Troubleshooting CLI and glusterd

Troubleshooting the gluster CLI and glusterd

The glusterd daemon runs on every trusted server node and is responsible for the management of the trusted pool and volumes.

The gluster CLI sends commands to the glusterd daemon on the local node, which executes the operation and returns the result to the user.

Debugging glusterd

Logs

Start by looking at the log files for clues as to what went wrong when you hit a problem. The default directory for Gluster logs is /var/log/glusterfs. The logs for the CLI and glusterd are:

glusterd : /var/log/glusterfs/glusterd.log
gluster CLI : /var/log/glusterfs/cli.log

Statedumps

Statedumps are useful in debugging memory leaks and hangs. See Statedump for more details.

Common Issues and How to Resolve Them

"Another transaction is in progress for volname" or "Locking failed on xxx.xxx.xxx.xxx"

As Gluster is distributed by nature, glusterd takes locks when performing operations to ensure that configuration changes made to a volume are atomic across the cluster.
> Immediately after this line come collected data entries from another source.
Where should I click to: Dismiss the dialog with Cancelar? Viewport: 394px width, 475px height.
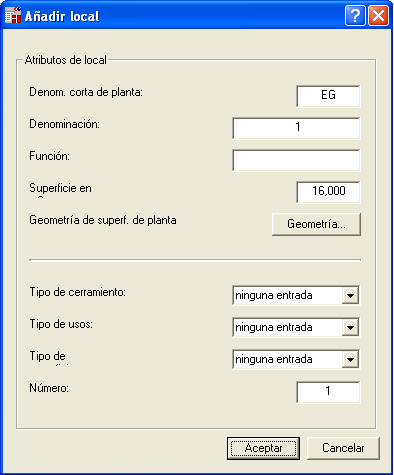343,448
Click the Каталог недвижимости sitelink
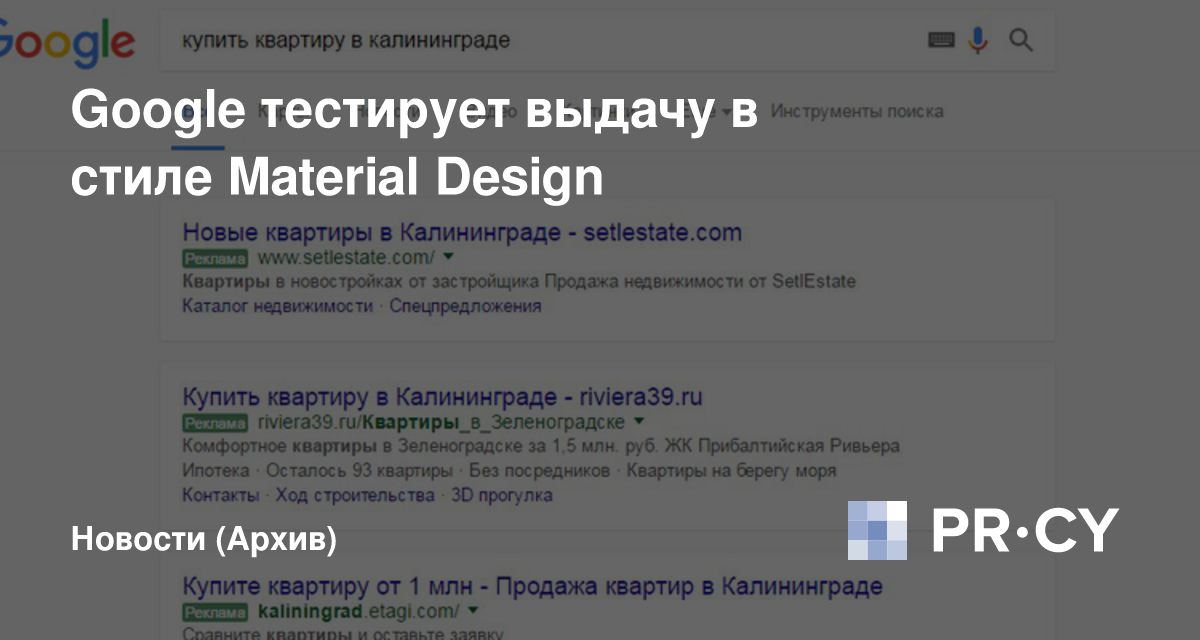 pos(277,306)
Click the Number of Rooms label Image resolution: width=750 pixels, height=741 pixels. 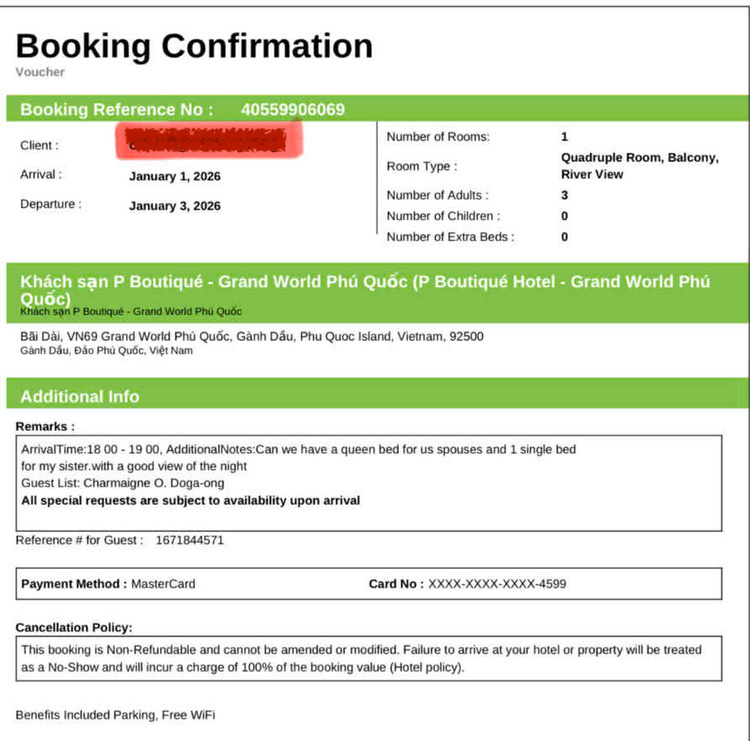point(438,137)
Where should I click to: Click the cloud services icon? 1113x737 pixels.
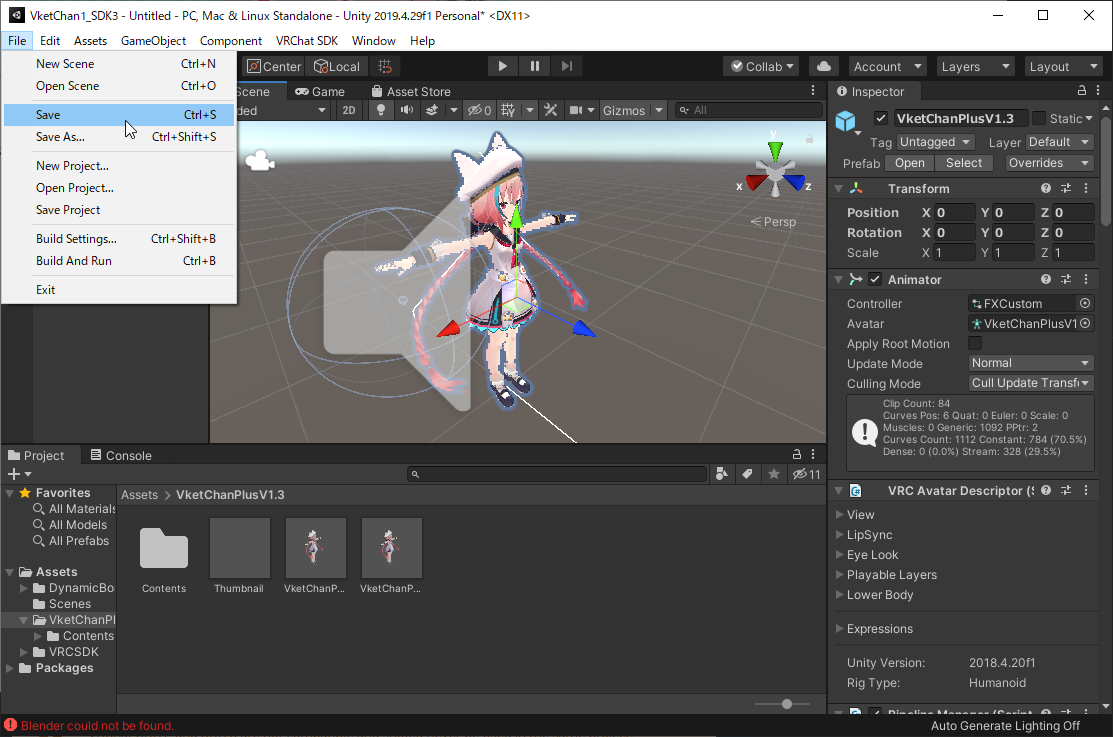[823, 66]
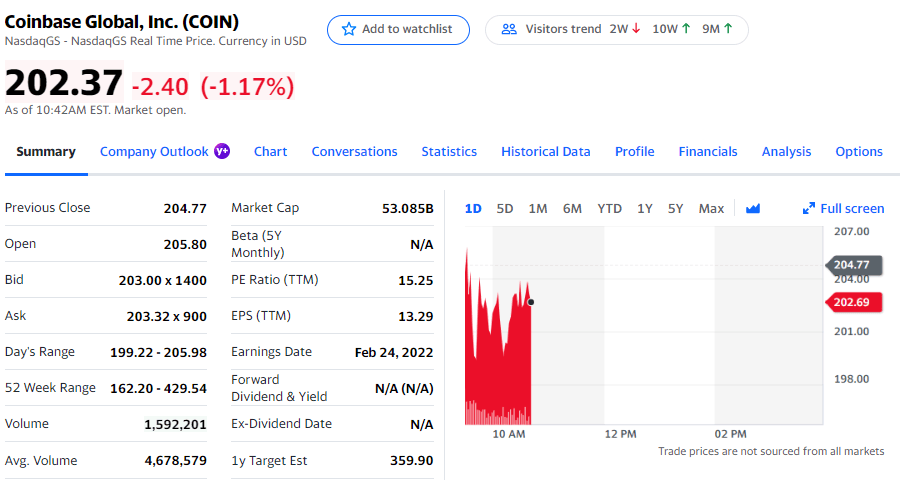The width and height of the screenshot is (900, 480).
Task: Select the 1D chart range
Action: click(x=473, y=208)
These errors are returned when:

More than one transaction contends on the same lock.

Solution : These are likely to be transient errors and the operation will succeed if retried once the other transaction is complete.
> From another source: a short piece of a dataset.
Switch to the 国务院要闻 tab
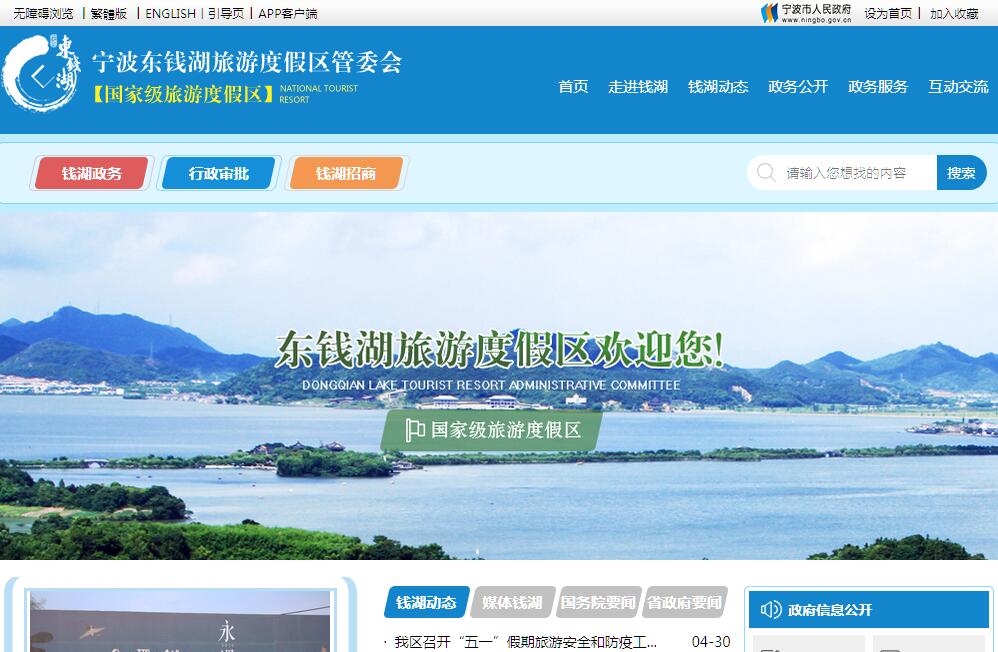998x652 pixels. (x=598, y=602)
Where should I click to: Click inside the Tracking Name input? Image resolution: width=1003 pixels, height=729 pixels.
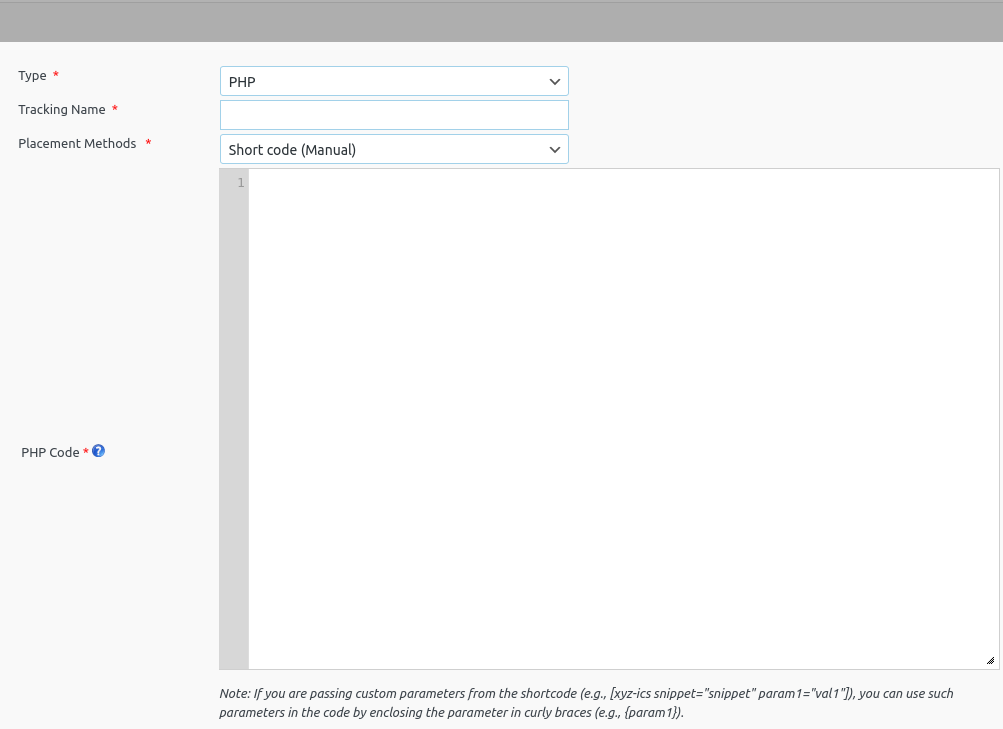pos(393,114)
A stale lock exists on one of the nodes.

Solution : Repeating the operation will not help until the stale lock is cleaned up. Restart the glusterd process holding the lock

Check the glusterd.log file to find out which node holds the stale lock. Look for the message: lock being held by <uuid>
Run gluster peer status to identify the node with the uuid in the log message.
Restart glusterd on that node.

"Transport endpoint is not connected" errors but all bricks are up

This is usually seen when a brick process does not shut down cleanly, leaving stale data behind in the glusterd process. Gluster client processes query glusterd for the ports the bricks processes are listening on and attempt to connect to that port. If the port information in glusterd is incorrect, the client will fail to connect to the brick even though it is up. Operations which would need to access that brick may fail with "Transport endpoint is not connected".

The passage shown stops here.